A neutron star with a souped-up magnetic field is right on schedule. Just when astronomers had predicted, it started spitting out gamma rays in bursts, behaving in a way not seen before in these objects.
After a star goes supernova, it can leave behind a compressed core called a neutron star. Packing more than the mass of the Sun in a ball 20 kilometers (12 miles) wide, some of these exotic stars have a magnetic field at least a thousand trillion times stronger than Earth’s, making them magnetars – bodies with the strongest magnetic fields in the universe.
This extreme magnetism is probably behind surges of high-energy radiation called gamma rays. The crust of a magnetar may crack under the stress of intense magnetism, setting off starquakes that shoot gamma rays into space. The magnetar SGR 1935+2154 is one such known “gamma repeater” —and it’s also a source of brief, powerful radio flashes called fast radio bursts (FRBS). The question is, do these repetitive outbursts follow a pattern?
A team lead by Mikhail Denissenya (Nazarbayev University, Kazakhstan) considered the last seven years of gamma-ray data to find that this magnetar is likely exhibiting periodic episodes, bursting with gamma rays during active periods but then subsiding during quieter, inactive spans. The researchers predicted that the magnetar would end its gamma-ray slumber and come back to life by June of this year – and lo and behold, it did. The behavior could help expose the source of both gamma and radio bursts in the cosmos. Their results appear in the July Physical Review D (preprint available here).

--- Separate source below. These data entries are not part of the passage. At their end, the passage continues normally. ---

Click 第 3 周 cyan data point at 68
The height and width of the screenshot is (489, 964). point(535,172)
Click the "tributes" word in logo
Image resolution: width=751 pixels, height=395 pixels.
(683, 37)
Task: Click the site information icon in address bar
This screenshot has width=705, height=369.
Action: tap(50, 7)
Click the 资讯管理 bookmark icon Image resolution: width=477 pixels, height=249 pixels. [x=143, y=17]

The gamma-ray bursts from this galactic magnetar appear to occur in regular four-month periods, followed by three months of inactivity. The results of Denissenya’s analysis imply a period of 231 days from the beginning of one active period to the next, with only a 3-in-10,000 chance that these events occur randomly.
Even more convincing than the periodic probability was the detection of an anticipated gamma surge. Denissenya‘s team predicted that the magnetar should be active between June 1st and October 7th, with gamma ray bursts appearing any time between those dates. And sure enough, after a hiatus, a burst occurred right on schedule, on June 24th, just before their study was published.

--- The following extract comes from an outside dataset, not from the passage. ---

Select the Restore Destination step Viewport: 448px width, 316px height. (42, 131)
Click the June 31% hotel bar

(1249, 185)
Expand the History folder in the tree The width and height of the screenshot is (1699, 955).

Kaustubh Rajwade (University of Manchester), who was not on the study, remains skeptical despite the odds. “This is definitely some evidence of a potential periodic behavior in the bursting of SGR 1935+2154,” he says. But he adds that uneven records of events make it hard to be sure, and he agrees with Denissenya’s team that additional data is needed.
Nevertheless, the predicted gamma-ray burst “bodes well for their discovery,” Rajwade says.
Cue the Radio Bursts
To understand why SGR 1935+2154 is so punctual, astronomers must consider that it is also a source of FRBs, which happen so quickly that scientists sometimes struggle to identify where they come from, much less what causes them. But last spring, a flash of radio waves from SGR 1935+2154 – which was already being monitored – marked the first known source of FRBs within our galaxy.
Knowing that FRBs and gamma-ray bursts can both come from magnetars, astronomers have suggested that the two phenomena are connected. Since SGR 1935+2154 shows both types of outbursts, the periodic behavior that Denissenya’s team reports would be “a major boost for this hypothesis” if confirmed, says Rajwade, especially since two other FRBs have been found to repeat.
Such periodic activity in magnetars could be a function of their precession – the top-like wobble of a spinning object. In this case, we would see bursts when the neutron star’s magnetic axis crosses Earth’s line of sight, and we would stop seeing them as the axis swings away.
If our galactic magnetar truly shows periodic gamma behavior and produces an FRB during a predicted active window, then its radio bursts may also repeat following a similar pattern. Such a discovery, Rajwade states, would be a huge step towards understanding the connection between magnetars, FRBs, and gamma bursts. The next generation of surveys, such as the Vera Rubin Observatory, may be the ones to provide astronomers with this evidence.